Nanomechanical investigation on FCC metals surface patterning: shaping by stacking fault energy and strain rate

Abstract

In order to develop an understanding of how strain rate and stacking fault energy modulate indentation-induced surface patterns on small length scales, the formation mechanism on face-centered cubic single crystals was investigated. Different patterns have been successfully obtained on Cu (100) and Ni (100) with distinct stacking fault energy under quasi-static nanoindentation ($\dot{\epsilon }$$\dot{\epsilon }$<10¹ s⁻¹) and high strain rate nano-impact ($\dot{\epsilon }$$\dot{\epsilon }$ >10³ s⁻¹) conditions. Along the imprint, the Ni (100) imprint exhibited sink-in deformation and gradual pile-up with four-fold symmetry, while the Cu (100) displayed sharp pile-up with three-fold symmetry. At the high-impact strain rate, the overall profiles remain unchanged, but the height and range were reduced, particularly pronounced for Ni (100).

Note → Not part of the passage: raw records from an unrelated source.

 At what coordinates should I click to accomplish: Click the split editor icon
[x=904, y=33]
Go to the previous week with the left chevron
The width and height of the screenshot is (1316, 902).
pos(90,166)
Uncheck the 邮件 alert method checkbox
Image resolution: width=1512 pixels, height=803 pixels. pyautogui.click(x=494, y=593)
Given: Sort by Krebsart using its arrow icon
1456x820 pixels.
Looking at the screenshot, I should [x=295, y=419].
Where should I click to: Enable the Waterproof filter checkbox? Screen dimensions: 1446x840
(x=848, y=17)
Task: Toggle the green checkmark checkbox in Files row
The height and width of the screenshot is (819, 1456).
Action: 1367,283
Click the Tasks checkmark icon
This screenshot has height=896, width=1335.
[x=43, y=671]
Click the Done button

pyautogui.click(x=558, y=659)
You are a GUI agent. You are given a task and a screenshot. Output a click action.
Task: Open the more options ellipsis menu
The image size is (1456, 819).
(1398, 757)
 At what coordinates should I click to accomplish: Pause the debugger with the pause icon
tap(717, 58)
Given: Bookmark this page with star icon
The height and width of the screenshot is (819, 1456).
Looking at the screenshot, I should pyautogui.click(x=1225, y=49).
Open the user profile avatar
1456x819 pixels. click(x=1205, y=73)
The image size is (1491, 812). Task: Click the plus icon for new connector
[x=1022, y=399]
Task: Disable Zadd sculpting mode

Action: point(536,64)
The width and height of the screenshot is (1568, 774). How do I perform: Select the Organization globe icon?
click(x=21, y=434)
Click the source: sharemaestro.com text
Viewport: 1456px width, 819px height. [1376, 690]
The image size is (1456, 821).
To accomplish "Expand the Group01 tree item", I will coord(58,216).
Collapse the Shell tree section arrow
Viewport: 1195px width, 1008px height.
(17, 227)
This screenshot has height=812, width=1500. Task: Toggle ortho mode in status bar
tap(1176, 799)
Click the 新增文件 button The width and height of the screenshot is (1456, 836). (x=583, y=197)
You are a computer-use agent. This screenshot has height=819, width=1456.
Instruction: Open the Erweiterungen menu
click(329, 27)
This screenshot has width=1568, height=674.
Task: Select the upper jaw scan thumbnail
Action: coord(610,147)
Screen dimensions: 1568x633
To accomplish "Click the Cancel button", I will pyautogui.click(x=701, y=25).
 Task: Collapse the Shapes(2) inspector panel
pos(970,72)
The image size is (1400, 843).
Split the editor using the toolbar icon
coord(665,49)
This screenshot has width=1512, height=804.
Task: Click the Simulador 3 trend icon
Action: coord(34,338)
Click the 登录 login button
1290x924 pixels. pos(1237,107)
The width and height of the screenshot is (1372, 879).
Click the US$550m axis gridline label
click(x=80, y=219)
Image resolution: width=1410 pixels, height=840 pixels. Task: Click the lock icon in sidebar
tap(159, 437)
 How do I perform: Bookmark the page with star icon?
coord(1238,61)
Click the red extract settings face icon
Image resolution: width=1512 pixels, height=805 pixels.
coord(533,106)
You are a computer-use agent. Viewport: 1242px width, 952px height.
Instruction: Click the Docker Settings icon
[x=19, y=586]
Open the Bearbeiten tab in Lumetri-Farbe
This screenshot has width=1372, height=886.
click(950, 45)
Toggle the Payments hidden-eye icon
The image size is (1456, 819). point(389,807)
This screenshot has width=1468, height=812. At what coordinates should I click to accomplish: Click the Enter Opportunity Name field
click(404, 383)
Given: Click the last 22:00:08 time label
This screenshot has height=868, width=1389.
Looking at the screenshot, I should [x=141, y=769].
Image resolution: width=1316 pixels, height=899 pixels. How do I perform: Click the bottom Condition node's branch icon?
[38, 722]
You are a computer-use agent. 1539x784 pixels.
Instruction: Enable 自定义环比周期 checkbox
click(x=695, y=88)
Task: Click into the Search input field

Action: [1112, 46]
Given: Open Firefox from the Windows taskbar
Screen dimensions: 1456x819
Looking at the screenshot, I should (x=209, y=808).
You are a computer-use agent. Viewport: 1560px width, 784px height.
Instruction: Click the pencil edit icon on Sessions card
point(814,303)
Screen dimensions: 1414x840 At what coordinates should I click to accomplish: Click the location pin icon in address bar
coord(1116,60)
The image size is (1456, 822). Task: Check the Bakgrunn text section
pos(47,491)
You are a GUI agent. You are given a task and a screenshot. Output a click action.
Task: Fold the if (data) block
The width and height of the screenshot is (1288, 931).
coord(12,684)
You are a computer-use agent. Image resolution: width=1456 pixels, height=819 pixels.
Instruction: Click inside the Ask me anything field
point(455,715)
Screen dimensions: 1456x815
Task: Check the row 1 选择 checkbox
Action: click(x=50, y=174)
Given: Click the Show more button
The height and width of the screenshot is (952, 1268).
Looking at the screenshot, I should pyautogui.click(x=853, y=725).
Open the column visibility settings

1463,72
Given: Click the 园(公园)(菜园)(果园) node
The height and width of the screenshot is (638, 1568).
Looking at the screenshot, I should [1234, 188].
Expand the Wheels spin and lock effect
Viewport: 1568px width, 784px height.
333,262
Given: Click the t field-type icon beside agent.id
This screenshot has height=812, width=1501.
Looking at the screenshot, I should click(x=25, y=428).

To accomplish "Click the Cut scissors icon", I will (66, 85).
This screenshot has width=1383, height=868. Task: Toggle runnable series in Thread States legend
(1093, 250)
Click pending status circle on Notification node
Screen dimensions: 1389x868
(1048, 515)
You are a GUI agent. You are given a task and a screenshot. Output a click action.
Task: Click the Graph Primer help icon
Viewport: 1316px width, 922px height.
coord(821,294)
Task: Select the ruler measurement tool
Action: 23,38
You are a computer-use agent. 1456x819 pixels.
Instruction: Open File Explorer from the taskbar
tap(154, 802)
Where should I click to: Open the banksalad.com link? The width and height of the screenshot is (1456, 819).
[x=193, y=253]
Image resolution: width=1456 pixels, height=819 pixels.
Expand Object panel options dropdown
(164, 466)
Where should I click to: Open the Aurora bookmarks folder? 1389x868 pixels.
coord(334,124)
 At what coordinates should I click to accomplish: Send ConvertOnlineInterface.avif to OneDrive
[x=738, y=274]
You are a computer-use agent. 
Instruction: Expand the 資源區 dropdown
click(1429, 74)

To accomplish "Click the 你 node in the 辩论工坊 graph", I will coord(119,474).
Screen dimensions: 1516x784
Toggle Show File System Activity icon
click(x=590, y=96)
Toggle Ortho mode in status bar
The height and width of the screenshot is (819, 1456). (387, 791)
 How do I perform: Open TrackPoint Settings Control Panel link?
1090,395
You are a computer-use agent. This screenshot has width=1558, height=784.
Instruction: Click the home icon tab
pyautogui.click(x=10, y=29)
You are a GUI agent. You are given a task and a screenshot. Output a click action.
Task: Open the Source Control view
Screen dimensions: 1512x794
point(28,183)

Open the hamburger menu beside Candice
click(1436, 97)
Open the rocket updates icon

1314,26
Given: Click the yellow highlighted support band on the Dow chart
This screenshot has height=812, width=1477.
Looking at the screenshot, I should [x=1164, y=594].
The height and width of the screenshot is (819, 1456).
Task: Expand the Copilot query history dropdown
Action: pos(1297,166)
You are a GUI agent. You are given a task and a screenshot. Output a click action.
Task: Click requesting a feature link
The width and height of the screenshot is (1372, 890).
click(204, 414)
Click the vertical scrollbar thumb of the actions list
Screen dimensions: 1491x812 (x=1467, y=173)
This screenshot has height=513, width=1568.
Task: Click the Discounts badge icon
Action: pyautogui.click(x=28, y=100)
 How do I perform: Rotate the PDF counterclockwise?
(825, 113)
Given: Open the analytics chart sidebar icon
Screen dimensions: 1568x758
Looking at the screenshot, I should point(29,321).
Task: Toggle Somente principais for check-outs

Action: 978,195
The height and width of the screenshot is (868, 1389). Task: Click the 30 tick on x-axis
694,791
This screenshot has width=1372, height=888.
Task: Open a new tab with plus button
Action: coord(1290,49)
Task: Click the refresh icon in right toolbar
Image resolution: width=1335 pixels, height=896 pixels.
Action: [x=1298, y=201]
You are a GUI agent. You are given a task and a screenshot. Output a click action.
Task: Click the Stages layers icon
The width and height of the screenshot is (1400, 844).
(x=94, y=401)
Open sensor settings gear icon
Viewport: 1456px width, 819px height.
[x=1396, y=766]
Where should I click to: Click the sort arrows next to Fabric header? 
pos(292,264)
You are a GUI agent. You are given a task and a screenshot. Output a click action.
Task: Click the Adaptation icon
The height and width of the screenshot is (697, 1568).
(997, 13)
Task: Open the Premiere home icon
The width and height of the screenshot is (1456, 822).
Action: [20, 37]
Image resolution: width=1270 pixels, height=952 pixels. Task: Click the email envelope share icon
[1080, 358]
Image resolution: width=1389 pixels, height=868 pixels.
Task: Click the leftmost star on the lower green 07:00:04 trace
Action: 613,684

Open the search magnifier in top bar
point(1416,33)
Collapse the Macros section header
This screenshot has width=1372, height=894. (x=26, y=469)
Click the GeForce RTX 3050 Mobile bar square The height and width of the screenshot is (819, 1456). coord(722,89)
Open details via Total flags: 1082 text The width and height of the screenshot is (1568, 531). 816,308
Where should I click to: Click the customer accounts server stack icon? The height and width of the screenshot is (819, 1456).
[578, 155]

A dislocation-driven mechanism for surface patterns has been unveiled based on analysis of stress field features as well as distinct deformation microstructures. Furthermore, the strategy of modulating surface patterns by altering stacking fault energy and strain rate was proposed. This study not only deepens the understanding of small-scale deformation behavior but also paves the way for developing effective methods to control micro/nano-sized textures for various applications.